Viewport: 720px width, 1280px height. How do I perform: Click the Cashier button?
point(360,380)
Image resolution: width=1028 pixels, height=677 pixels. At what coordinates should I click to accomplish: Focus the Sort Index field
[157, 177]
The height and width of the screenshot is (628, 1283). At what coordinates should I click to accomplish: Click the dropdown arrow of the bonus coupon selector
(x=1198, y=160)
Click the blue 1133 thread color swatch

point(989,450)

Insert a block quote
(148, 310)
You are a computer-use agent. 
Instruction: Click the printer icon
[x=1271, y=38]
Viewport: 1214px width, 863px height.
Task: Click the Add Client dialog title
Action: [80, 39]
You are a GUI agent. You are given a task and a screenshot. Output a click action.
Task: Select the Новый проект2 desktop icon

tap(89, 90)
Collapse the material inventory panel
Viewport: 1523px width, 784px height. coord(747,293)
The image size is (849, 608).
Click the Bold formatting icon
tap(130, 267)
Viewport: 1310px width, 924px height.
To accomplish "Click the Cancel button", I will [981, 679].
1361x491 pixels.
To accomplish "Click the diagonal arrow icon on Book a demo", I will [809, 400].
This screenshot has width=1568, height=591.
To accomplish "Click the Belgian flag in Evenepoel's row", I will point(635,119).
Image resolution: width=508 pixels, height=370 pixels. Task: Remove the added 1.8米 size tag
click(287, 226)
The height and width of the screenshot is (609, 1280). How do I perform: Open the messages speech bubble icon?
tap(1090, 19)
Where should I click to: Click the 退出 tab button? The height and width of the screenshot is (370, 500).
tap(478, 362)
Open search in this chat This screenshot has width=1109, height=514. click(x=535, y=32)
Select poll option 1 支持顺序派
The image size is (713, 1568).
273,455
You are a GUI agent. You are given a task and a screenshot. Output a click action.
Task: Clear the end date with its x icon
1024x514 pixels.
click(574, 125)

==========

**PROBLEM DETAILS**
Word for word, return all of the records.

**ANSWER FOR THIS EXERCISE**
Viewport: 720px width, 1280px height. How do I perform: Click the Cashier button?
point(360,380)
Image resolution: width=1028 pixels, height=677 pixels. At what coordinates should I click to accomplish: Focus the Sort Index field
[157, 177]
The height and width of the screenshot is (628, 1283). At what coordinates should I click to accomplish: Click the dropdown arrow of the bonus coupon selector
(x=1198, y=160)
Click the blue 1133 thread color swatch

point(989,450)

Insert a block quote
(148, 310)
You are a computer-use agent. 
Instruction: Click the printer icon
[x=1271, y=38]
Viewport: 1214px width, 863px height.
Task: Click the Add Client dialog title
Action: [80, 39]
You are a GUI agent. You are given a task and a screenshot. Output a click action.
Task: Select the Новый проект2 desktop icon

tap(89, 90)
Collapse the material inventory panel
Viewport: 1523px width, 784px height. coord(747,293)
The image size is (849, 608).
Click the Bold formatting icon
tap(130, 267)
Viewport: 1310px width, 924px height.
To accomplish "Click the Cancel button", I will [981, 679].
1361x491 pixels.
To accomplish "Click the diagonal arrow icon on Book a demo", I will [809, 400].
This screenshot has width=1568, height=591.
To accomplish "Click the Belgian flag in Evenepoel's row", I will point(635,119).
Image resolution: width=508 pixels, height=370 pixels. Task: Remove the added 1.8米 size tag
click(287, 226)
The height and width of the screenshot is (609, 1280). How do I perform: Open the messages speech bubble icon?
tap(1090, 19)
Where should I click to: Click the 退出 tab button? The height and width of the screenshot is (370, 500).
tap(478, 362)
Open search in this chat This screenshot has width=1109, height=514. click(x=535, y=32)
Select poll option 1 支持顺序派
The image size is (713, 1568).
273,455
You are a GUI agent. You are given a task and a screenshot. Output a click action.
Task: Clear the end date with its x icon
1024x514 pixels.
click(574, 125)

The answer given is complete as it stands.